3.2.1 Eating Disorder

The pooled analysis showed a statistically significant association between the diabetes group and an increased incidence of ED compared with the control group (RR = 2.47, 95% CI = 1.84–3.32, p-value < 0.00001). We observed no significant heterogeneity among studies (p = 0.41, I2 = 2%) (Figure 2).

Details are in the caption following the image
Eating disorder.

3.2.2 Subgroups

3.2.2.1 Eating Disorders DM-Validated Questionnaire

The pooled analysis showed a statistically significant difference between the diabetes group and the control group (RR = 2.80, 95% CI = 1.91–4.12, p-value < 0.00001). We observed no significant heterogeneity among studies (p = 0.10, I2 = 56%) (Figure 2).

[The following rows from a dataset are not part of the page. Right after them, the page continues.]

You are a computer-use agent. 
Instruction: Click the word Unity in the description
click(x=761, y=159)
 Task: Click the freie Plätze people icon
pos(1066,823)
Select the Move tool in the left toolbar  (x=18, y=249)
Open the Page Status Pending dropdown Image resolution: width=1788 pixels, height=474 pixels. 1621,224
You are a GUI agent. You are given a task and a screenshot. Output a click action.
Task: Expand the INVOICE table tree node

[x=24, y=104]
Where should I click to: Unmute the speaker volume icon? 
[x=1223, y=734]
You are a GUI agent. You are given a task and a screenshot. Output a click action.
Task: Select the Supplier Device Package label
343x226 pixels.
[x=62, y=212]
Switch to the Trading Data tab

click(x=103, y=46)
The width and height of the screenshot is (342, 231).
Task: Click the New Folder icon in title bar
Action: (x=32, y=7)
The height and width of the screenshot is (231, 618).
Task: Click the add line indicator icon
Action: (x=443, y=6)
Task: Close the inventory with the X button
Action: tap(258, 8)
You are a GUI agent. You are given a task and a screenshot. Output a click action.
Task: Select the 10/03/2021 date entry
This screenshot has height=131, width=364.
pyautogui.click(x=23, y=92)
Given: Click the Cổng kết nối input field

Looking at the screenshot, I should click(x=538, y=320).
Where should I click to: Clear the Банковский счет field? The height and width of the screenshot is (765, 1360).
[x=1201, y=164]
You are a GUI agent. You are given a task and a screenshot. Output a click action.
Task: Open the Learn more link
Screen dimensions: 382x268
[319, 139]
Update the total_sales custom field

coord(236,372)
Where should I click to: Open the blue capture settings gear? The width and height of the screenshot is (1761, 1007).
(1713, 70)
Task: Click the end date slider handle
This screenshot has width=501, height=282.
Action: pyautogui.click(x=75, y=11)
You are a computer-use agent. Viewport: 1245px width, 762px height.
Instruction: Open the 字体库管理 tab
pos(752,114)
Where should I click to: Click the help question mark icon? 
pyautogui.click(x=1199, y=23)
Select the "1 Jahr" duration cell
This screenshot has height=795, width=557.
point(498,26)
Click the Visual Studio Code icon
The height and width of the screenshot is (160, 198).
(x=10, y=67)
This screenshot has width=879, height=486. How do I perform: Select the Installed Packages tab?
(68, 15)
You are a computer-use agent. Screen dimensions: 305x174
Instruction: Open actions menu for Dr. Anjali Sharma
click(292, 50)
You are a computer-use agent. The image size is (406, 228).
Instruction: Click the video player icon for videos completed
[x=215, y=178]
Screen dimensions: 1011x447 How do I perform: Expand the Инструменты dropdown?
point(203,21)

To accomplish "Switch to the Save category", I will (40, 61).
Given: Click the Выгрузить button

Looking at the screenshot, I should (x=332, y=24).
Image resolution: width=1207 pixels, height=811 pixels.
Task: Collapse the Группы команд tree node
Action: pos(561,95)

3.2.2.2 Eating Disorders Generic Questionnaire

The pooled analysis showed a statistically significant association between the diabetes group and the control group (RR = 2.03, 95% CI = 1.27–3.23, p-value = 0.003). We observed no significant heterogeneity among studies (p = 0.83, I2 = 0%) (Figure 2).

3.2.3 Anorexia Nervosa

The pooled analysis showed no statistically significant difference between the diabetes group and the control group (RR = 3.27, 95% CI = 0.13–81.95, p-value = 0.47) (Figure 3).

Details are in the caption following the image
Anorexia nervosa.

3.2.4 Bulimia Nervosa

The pooled analysis showed a statistically significant association between the diabetes group and an increased incidence of BN compared with the control group (RR = 2.80, 95% CI = 1.18–6.65, p-value = 0.02). We observed no significant heterogeneity among studies (p = 0.77, I2 = 0%) (Figure 4). In addition, the pooled analysis showed a statistically significant association between the diabetes group and increased Bulimia Subscale EAT 26 (MD = 0.78, 95% CI = 0.12–1.44, p-value = 0.02). We observed no significant heterogeneity among studies (p = 0.95, I2 = 0%) (Figure 5).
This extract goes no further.